Reproduce the lines from the line with "1024x501 pixels. Task: Click" to the line with "pyautogui.click(x=153, y=402)", renaming "edit icon" to "pencil icon" and leaving everything else unchanged.
— START Record extracts —
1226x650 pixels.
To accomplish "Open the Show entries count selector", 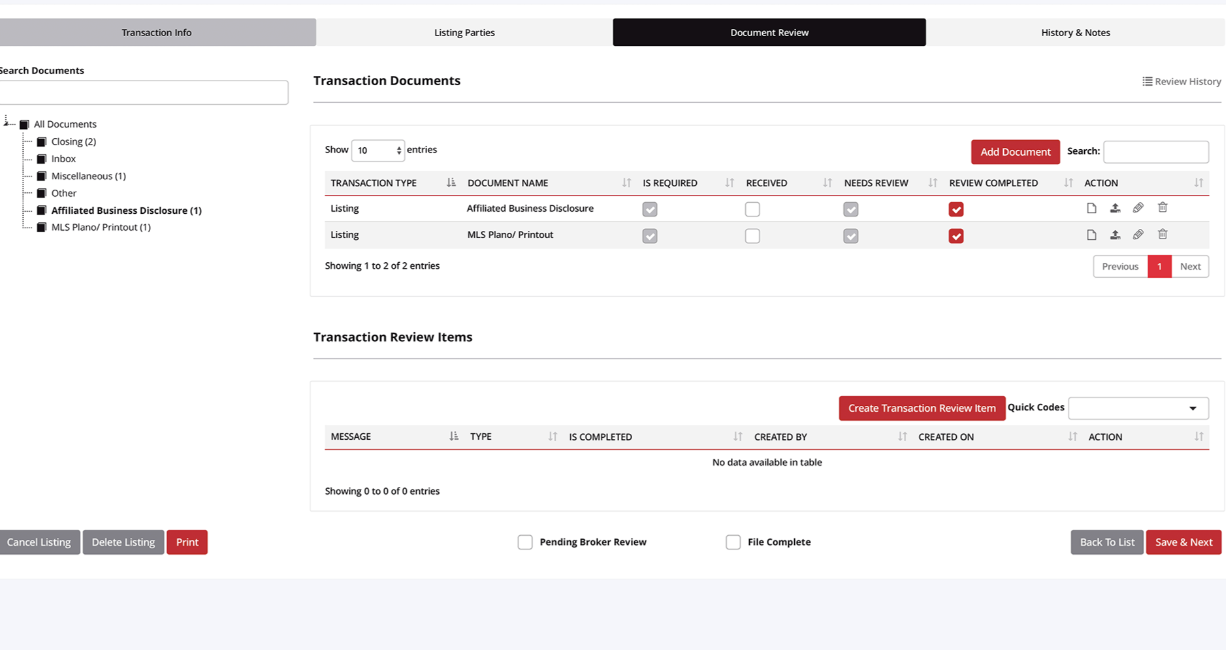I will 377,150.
— END Record extracts —
— START Record extracts —
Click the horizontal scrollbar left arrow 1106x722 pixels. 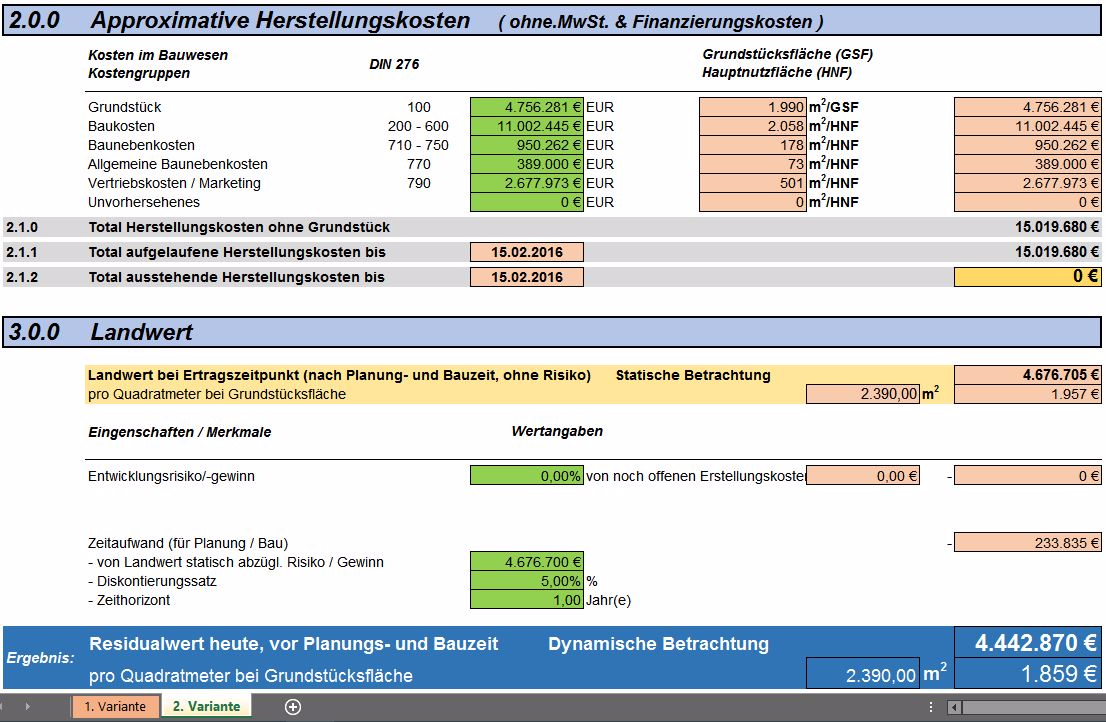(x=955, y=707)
— END Record extracts —
— START Record extracts —
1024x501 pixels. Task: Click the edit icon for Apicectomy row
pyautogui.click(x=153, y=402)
— END Record extracts —
(Result of the exercise):
1024x501 pixels. Task: Click the pencil icon for Apicectomy row
pyautogui.click(x=153, y=402)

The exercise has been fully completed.